***** Extracted information *****

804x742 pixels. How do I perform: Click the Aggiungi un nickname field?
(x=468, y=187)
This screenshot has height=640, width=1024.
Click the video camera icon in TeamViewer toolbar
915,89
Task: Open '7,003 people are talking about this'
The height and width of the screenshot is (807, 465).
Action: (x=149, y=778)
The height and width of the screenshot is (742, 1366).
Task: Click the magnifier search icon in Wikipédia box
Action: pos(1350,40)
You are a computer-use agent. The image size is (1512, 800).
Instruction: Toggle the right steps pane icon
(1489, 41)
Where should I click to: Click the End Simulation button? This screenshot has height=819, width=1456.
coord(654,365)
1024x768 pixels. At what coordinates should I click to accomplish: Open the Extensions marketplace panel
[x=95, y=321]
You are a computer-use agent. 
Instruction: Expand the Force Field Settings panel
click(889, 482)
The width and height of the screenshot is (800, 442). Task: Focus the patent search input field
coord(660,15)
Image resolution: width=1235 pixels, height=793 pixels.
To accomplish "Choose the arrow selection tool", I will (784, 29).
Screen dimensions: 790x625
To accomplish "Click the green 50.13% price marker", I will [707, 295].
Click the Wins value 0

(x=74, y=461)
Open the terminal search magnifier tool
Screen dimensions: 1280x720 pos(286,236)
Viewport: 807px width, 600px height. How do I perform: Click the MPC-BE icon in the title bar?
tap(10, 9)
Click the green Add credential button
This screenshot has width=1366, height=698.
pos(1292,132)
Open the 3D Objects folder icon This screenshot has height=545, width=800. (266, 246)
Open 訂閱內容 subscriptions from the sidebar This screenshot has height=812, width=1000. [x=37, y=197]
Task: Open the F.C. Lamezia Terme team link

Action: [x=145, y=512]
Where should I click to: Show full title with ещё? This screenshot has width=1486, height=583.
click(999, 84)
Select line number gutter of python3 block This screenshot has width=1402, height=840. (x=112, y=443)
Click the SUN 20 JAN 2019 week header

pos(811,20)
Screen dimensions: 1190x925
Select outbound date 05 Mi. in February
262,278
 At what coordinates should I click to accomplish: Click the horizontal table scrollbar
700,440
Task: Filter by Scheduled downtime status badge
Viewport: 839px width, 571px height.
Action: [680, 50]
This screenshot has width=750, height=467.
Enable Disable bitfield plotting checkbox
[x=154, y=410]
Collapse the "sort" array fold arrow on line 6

*****

● **What is needed**
Set every line of the data down again, word for word.

● **Task solution**
804x742 pixels. How do I perform: Click the Aggiungi un nickname field?
(x=468, y=187)
This screenshot has height=640, width=1024.
Click the video camera icon in TeamViewer toolbar
915,89
Task: Open '7,003 people are talking about this'
The height and width of the screenshot is (807, 465).
Action: (x=149, y=778)
The height and width of the screenshot is (742, 1366).
Task: Click the magnifier search icon in Wikipédia box
Action: pos(1350,40)
You are a computer-use agent. The image size is (1512, 800).
Instruction: Toggle the right steps pane icon
(1489, 41)
Where should I click to: Click the End Simulation button? This screenshot has height=819, width=1456.
coord(654,365)
1024x768 pixels. At what coordinates should I click to accomplish: Open the Extensions marketplace panel
[x=95, y=321]
You are a computer-use agent. 
Instruction: Expand the Force Field Settings panel
click(889, 482)
The width and height of the screenshot is (800, 442). Task: Focus the patent search input field
coord(660,15)
Image resolution: width=1235 pixels, height=793 pixels.
To accomplish "Choose the arrow selection tool", I will (784, 29).
Screen dimensions: 790x625
To accomplish "Click the green 50.13% price marker", I will [707, 295].
Click the Wins value 0

(x=74, y=461)
Open the terminal search magnifier tool
Screen dimensions: 1280x720 pos(286,236)
Viewport: 807px width, 600px height. How do I perform: Click the MPC-BE icon in the title bar?
tap(10, 9)
Click the green Add credential button
This screenshot has width=1366, height=698.
pos(1292,132)
Open the 3D Objects folder icon This screenshot has height=545, width=800. (266, 246)
Open 訂閱內容 subscriptions from the sidebar This screenshot has height=812, width=1000. [x=37, y=197]
Task: Open the F.C. Lamezia Terme team link

Action: [x=145, y=512]
Where should I click to: Show full title with ещё? This screenshot has width=1486, height=583.
click(999, 84)
Select line number gutter of python3 block This screenshot has width=1402, height=840. (x=112, y=443)
Click the SUN 20 JAN 2019 week header

pos(811,20)
Screen dimensions: 1190x925
Select outbound date 05 Mi. in February
262,278
 At what coordinates should I click to accomplish: Click the horizontal table scrollbar
700,440
Task: Filter by Scheduled downtime status badge
Viewport: 839px width, 571px height.
Action: [680, 50]
This screenshot has width=750, height=467.
Enable Disable bitfield plotting checkbox
[x=154, y=410]
Collapse the "sort" array fold arrow on line 6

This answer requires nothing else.